[Dataset items]
:::

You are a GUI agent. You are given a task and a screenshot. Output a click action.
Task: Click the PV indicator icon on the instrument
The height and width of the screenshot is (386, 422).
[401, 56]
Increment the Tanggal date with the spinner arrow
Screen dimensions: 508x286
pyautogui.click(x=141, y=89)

:::

WHAT TO PRODUCE: When you reach this point, go back and write out each record above exactly.

ANSWER BOX:
You are a GUI agent. You are given a task and a screenshot. Output a click action.
Task: Click the PV indicator icon on the instrument
The height and width of the screenshot is (386, 422).
[401, 56]
Increment the Tanggal date with the spinner arrow
Screen dimensions: 508x286
pyautogui.click(x=141, y=89)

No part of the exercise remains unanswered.